Pas d’un grand élevage à la campagne, pas d’une ferme familiale transmise sur trois générations. Juste moi, un jardin, un premier petit poulailler en bois qui sentait encore le sapin neuf… et beaucoup de questions.
Comment tout a commencé
Au départ, je voulais simplement des œufs frais.
Et puis un matin, en ouvrant le pondoir, j’ai trouvé mon tout premier œuf. Encore tiède. Lisse. Presque fragile dans ma main.
Je me souviens du silence du jardin, du léger caquètement derrière moi, et de cette sensation étrange : j’étais devenue responsable d’un petit bout de vivant.
À partir de là, tout a changé.
Je ne suis pas experte… et c’est volontaire
Je ne suis ni vétérinaire, ni éleveuse professionnelle.
Je suis une passionnée qui a appris — et qui apprend encore — sur le terrain.
J’ai fait des erreurs.
J’ai mal choisi ma première litière.
J’ai paniqué pour une mue parfaitement normale.
J’ai cru qu’une poule qui ne pondait plus était « malade »… alors qu’elle faisait juste sa diva.
Et tu sais quoi ? C’est normal.
C’est justement pour ça que j’ai créé ce blog : pour que tu n’aies pas l’impression qu’il faut un diplôme pour accueillir deux poules dans ton jardin.
Mon quotidien avec mon petit troupeau
Le matin, je prends mon café face au poulailler.
J’écoute le bruit doux des pattes dans la paille.
Le petit “cot-cot” satisfait après la ponte.
Le froissement des plumes quand je les prends contre moi.
Il y a l’odeur du bois, celle du foin frais, le bruit des bottes dans la terre humide quand je nettoie le week-end.
J’ai même un petit carnet où je note les pontes (oui, je suis ce genre de personne 😅).

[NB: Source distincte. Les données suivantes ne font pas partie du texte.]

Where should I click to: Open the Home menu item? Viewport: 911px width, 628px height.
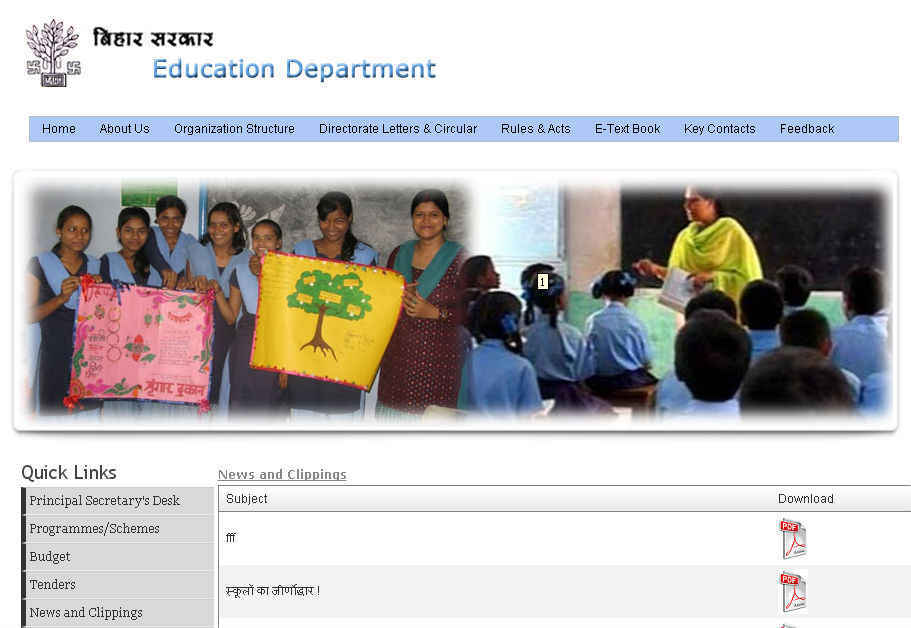pos(59,129)
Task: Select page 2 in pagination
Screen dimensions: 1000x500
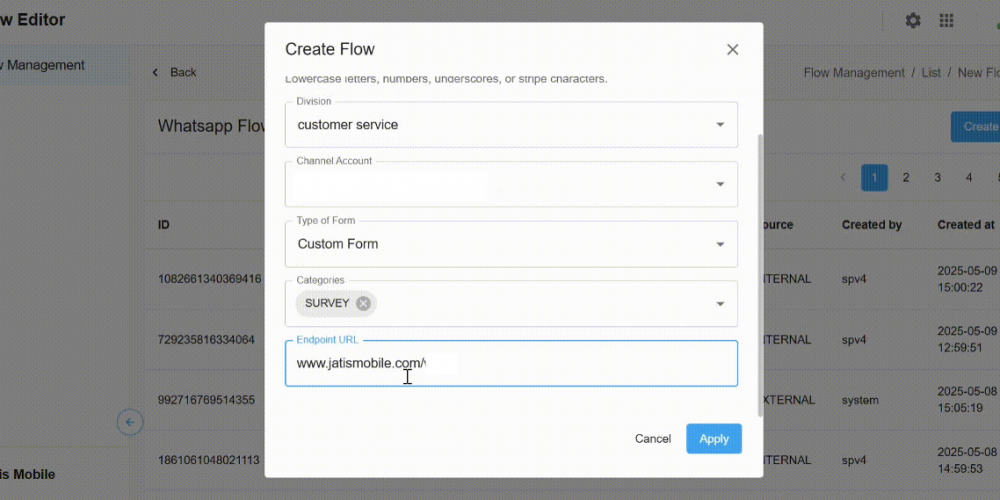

Mes poules ont chacune leur caractère :
la curieuse qui inspecte tout
la timide qui me regarde de loin
la cheffe autoproclamée qui décide de l’ordre du goûter
Elles ne sont pas « juste » des poules.
Elles font partie de mon quotidien.
Pourquoi je partage tout ça
Parce que je crois profondément que l’élevage amateur peut être simple.
Accessible.
Joyeux.
On n’a pas besoin d’être parfait.
On a besoin d’observer, d’essayer, d’ajuster.
Les poules nous apprennent la patience, le rythme des saisons, l’acceptation des petits imprévus. Elles nous reconnectent à quelque chose de très simple : prendre soin, attendre, récolter.
Et ça fait un bien fou.
Si tu es ici…
Peut-être que tu envisages d’adopter tes premières poules.
Peut-être que tu hésites.
Peut-être que tu as peur de mal faire.
Je te le dis comme je le dirais à une amie :
tu peux y arriver.
Je suis là pour démystifier, rassurer, expliquer sans jargon compliqué, et surtout te montrer que l’on apprend en marchant… ou plutôt, en nettoyant un poulailler en bottes un dimanche matin.
Si tu aimes les plaisirs simples, le retour au vivant, l’idée d’ouvrir un pondoir avec un petit frisson d’excitation…
Alors bienvenue.
Installe-toi.
On va parler poules, essais, erreurs, éclats de rire… et œufs encore chauds dans la paume de la main.